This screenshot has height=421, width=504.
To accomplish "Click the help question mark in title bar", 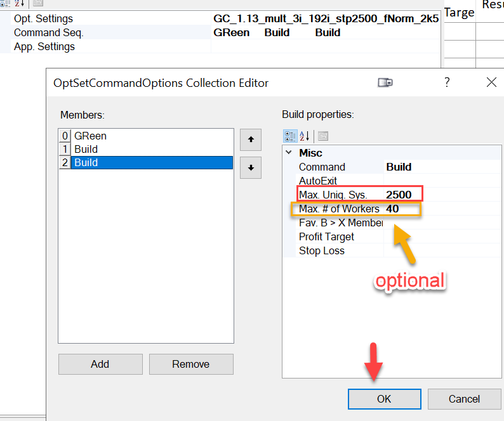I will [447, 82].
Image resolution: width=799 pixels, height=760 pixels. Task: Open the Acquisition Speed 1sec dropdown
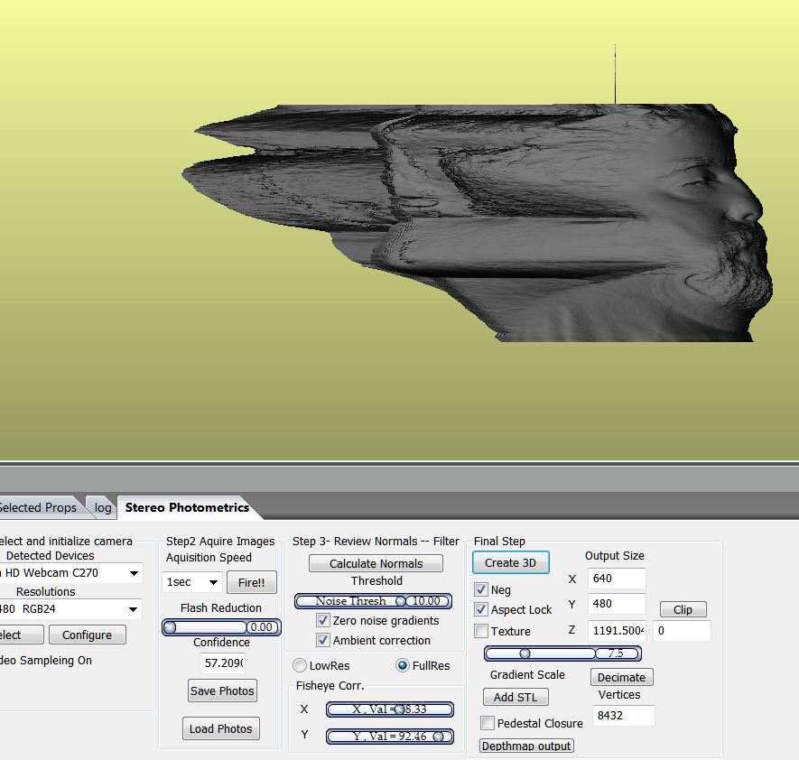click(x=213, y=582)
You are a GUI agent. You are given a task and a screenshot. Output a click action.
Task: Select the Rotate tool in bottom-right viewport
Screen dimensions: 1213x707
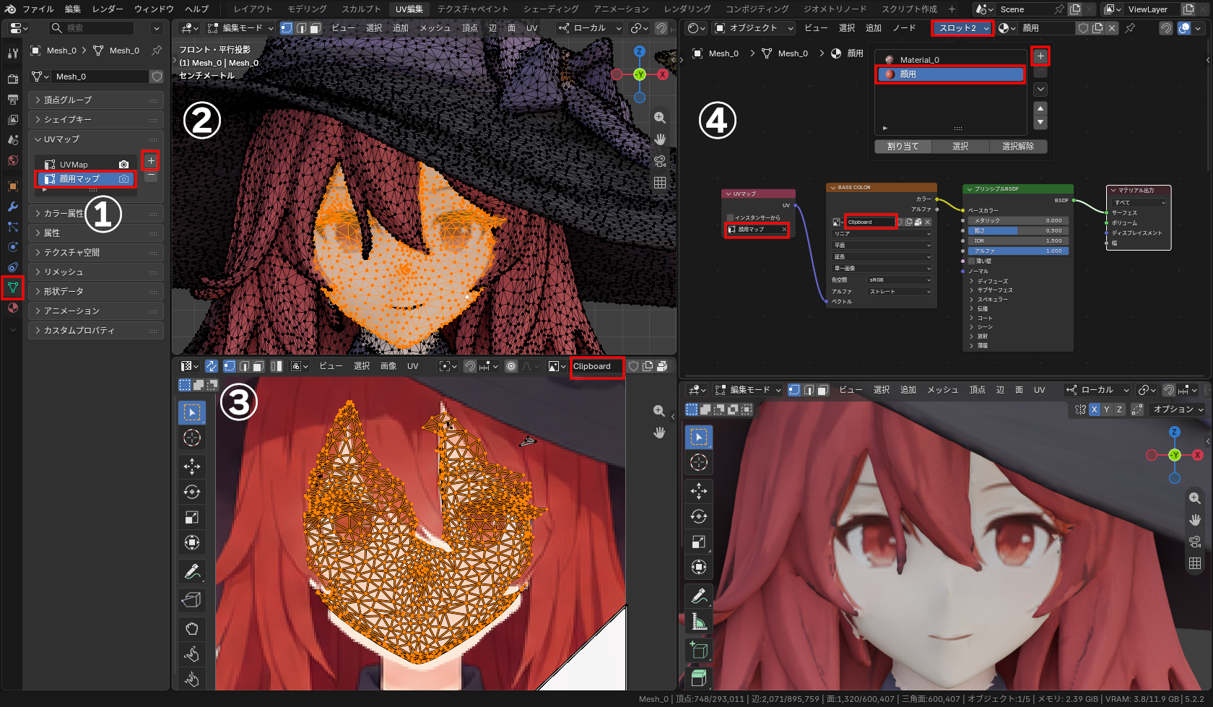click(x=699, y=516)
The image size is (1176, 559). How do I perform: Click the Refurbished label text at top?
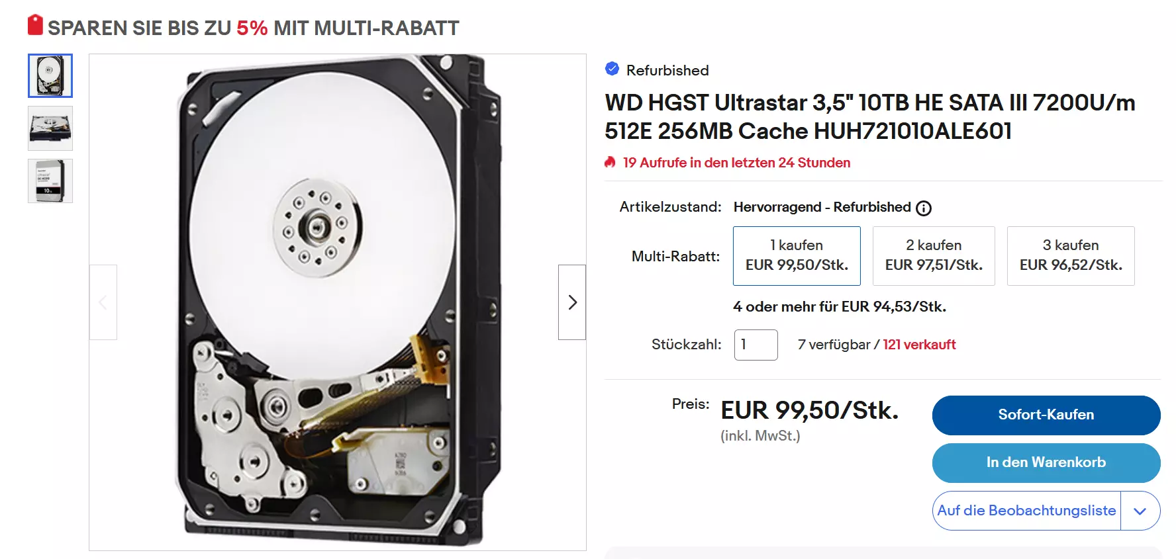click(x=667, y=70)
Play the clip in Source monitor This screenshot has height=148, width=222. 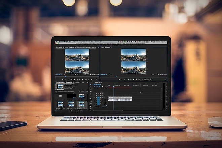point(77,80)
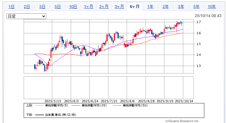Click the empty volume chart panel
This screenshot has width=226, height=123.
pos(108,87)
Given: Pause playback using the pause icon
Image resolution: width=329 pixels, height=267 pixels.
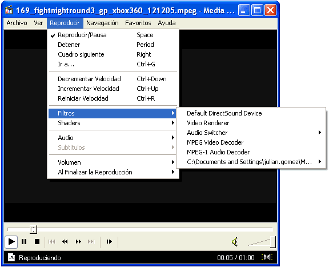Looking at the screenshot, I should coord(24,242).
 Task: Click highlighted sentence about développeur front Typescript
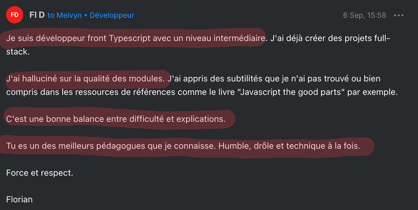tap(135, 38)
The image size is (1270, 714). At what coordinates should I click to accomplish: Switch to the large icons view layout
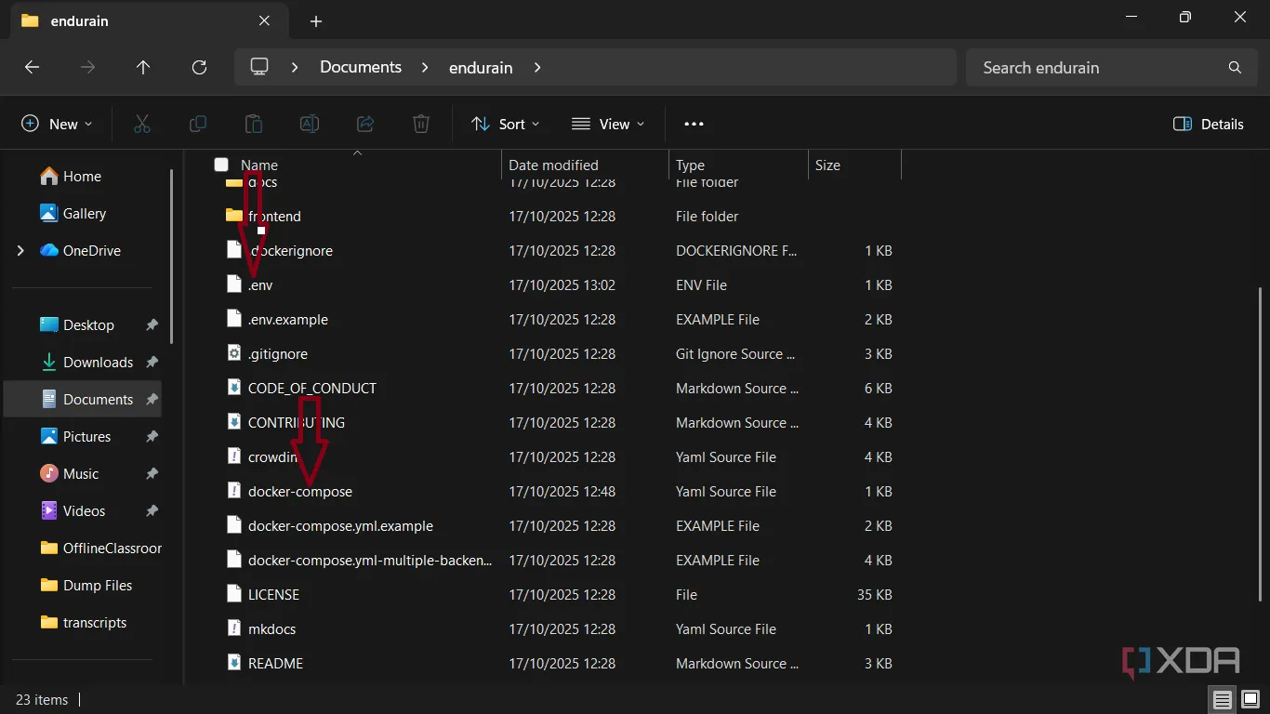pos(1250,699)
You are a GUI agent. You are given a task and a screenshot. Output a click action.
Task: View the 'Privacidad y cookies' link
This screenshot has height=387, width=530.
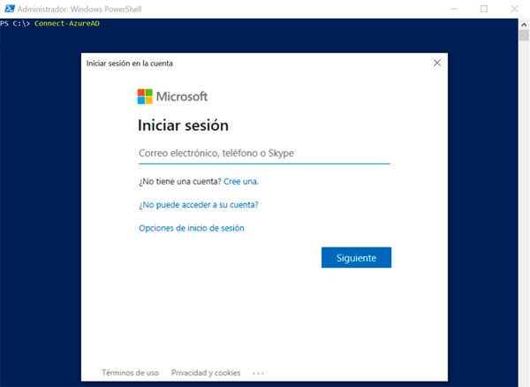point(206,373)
* * *
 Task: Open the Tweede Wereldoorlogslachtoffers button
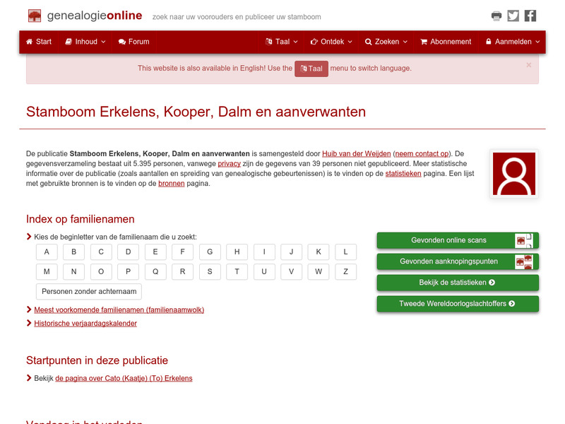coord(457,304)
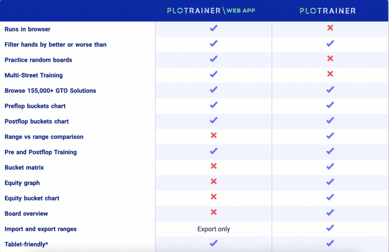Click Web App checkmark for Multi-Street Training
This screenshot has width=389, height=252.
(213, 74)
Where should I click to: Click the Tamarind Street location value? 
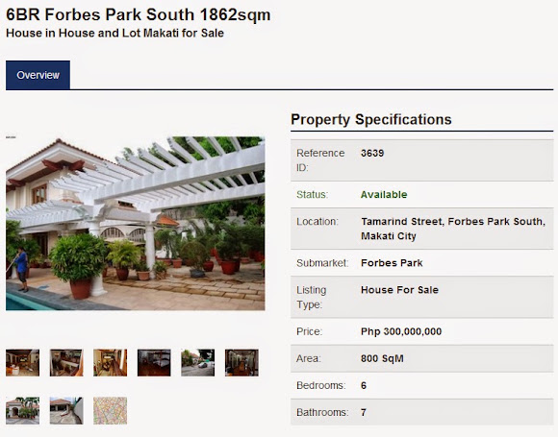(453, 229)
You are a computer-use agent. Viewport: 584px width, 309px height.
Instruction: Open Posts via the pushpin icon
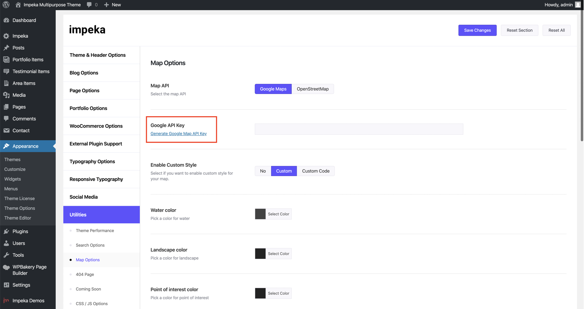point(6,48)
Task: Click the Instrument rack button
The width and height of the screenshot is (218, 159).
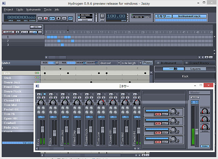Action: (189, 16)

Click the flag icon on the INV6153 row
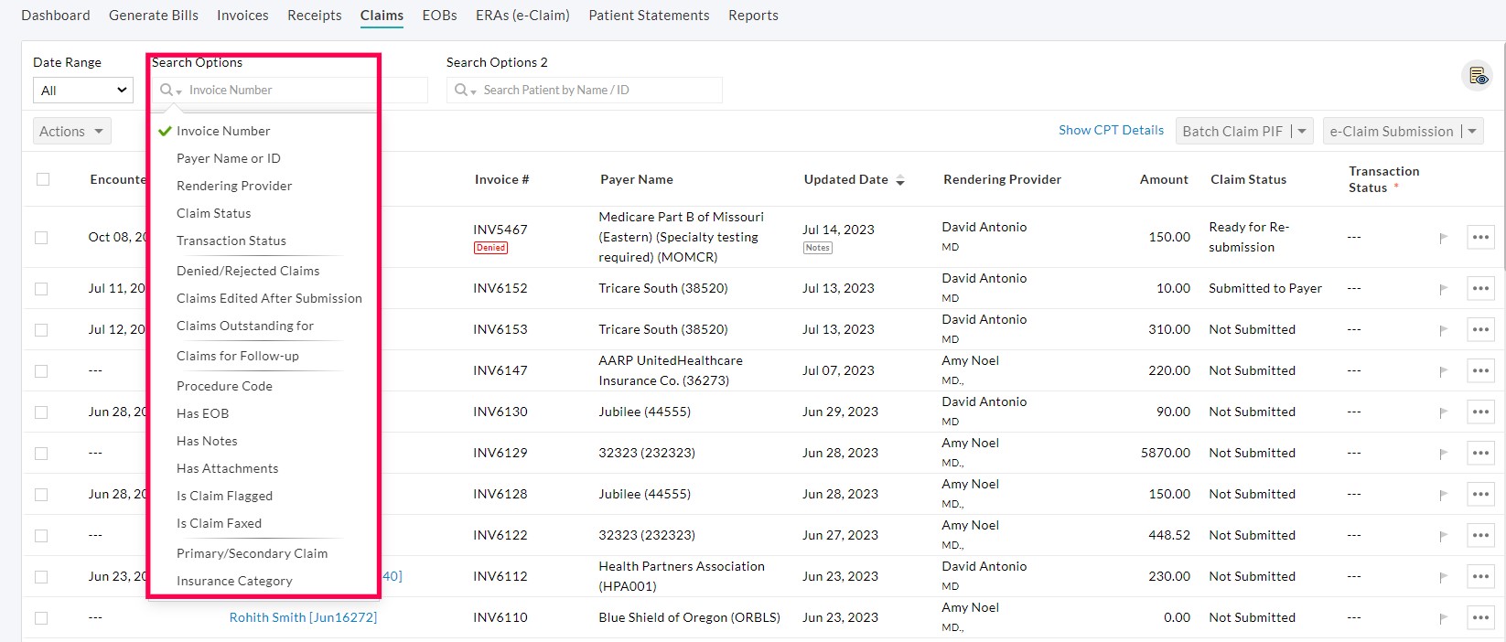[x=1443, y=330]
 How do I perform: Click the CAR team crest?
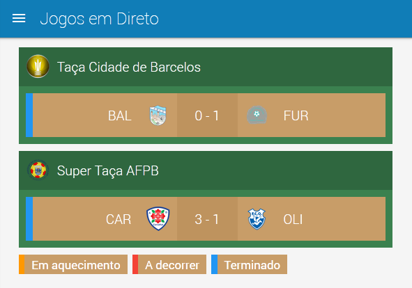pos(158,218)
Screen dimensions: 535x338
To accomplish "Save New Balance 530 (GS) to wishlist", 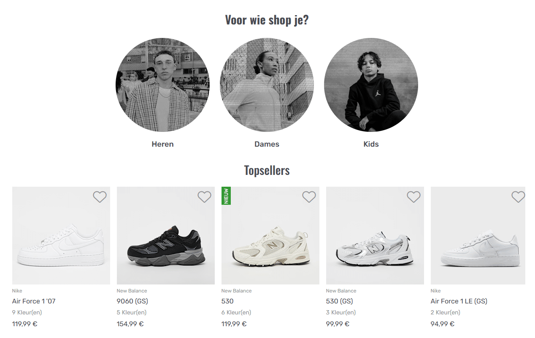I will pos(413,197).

__Problem to work on__: For this exercise, transcribe exactly the part of the records above that opens with the line containing "Instruction: Open Posts via the pushpin icon" and closes with the one containing "Screen dimensions: 535x338". Pictures are not part of the copy.

__Worked solution__:
Instruction: Open Posts via the pushpin icon
point(6,48)
Task: Click the Instrument rack button
The width and height of the screenshot is (218, 159).
Action: (189, 16)

Click the flag icon on the INV6153 row
[x=1443, y=330]
 How do I perform: Click the CAR team crest?
pos(158,218)
Screen dimensions: 535x338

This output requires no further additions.